### STATED PROBLEM A:
List each reading of the story's ending that critics hold, according to the passage on Joyce's Dubliners.
### STATED PROBLEM B:
Using the passage on Joyce's Dubliners, answer these questions:
(i) Which positive characters are said to come from the west?
(ii) In what publication and year did a version of "The Sisters" first appear?
(iii) Which novel did Stephen Hero ultimately become?

### SELECTED TEXT:
The last movement of the story is very difficult to interpret. Gabriel recognizes that it is time “to set out on his journey westward.” That journey can be interpreted as either toward life or toward death. A journey to the west is traditionally associated with death, but all of the positive characters—Gretta, Furey—come from the west. In addition, Gabriel feels his own identity and all of Ireland “fading out into a grey impalpable world.” The last sentence speaks of the snow falling “like the descent of their last end, upon all the living and the dead.” The ending of the story is seen in positive terms by some critics as a figurative rebirth for Gabriel. Others see it as the destruction of Gabriel and the world of Dublin, literally a last judgment. Still others see it as ambiguous, making it impossible for the reader to decide whether the ending is positive or negative. Yet another interpretation is that Gabriel is a prophet who points the way to the eventual “spiritual liberation” of Dublin through the love that he, Gabriel, recognizes but cannot feel. Thus, the ending signifies a cleansing of society in order to rebuild it on new principles.

Dubliners Summary

(Critical Survey of Literature for Students)

James Joyce, the preeminent experimental modernist, began Dubliners with a version of “The Sisters.” A first-person narrative, it appeared in a 1904 issue of Irish Homestead under the pseudonym Stephen Daedalus. Thus the narrator was part of the story, its now mature protagonist. A character of the same name was already the protagonist of an autobiographical novel-in-progress, Stephen Hero, that ultimately became A Portrait of the Artist as a Young Man (1914-1915). Stephen Dedalus (why Joyce changed the spelling of the last name is uncertain) would also be a major character in Joyce’s masterpiece, Ulysses (1922).

### PROVIDED MATERIAL:
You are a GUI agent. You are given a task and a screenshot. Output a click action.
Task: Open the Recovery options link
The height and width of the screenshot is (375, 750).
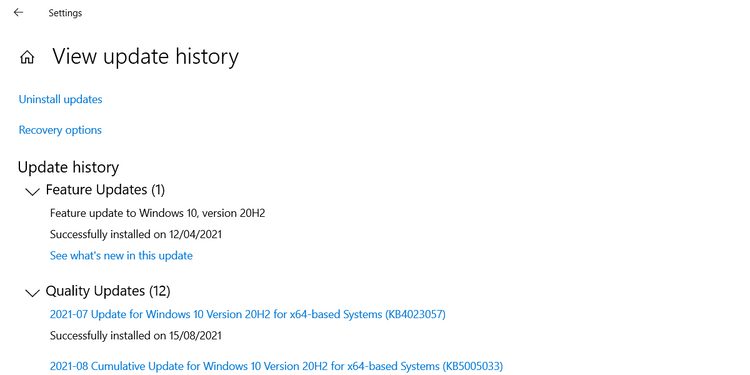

### WORKED SOLUTION A:
- A positive reading: the ending is a figurative rebirth for Gabriel.
- The ending is the destruction of Gabriel and the world of Dublin, literally a last judgment.
- The ending is ambiguous, so the reader cannot decide whether it is positive or negative.
- Gabriel is a prophet who points the way to the eventual "spiritual liberation" of Dublin through a love he recognizes but cannot feel. The ending thus signifies a cleansing of society so it can be rebuilt on new principles.

### WORKED SOLUTION B:
(i) Gretta and Furey.
(ii) Irish Homestead, in 1904.
(iii) A Portrait of the Artist as a Young Man (1914-1915).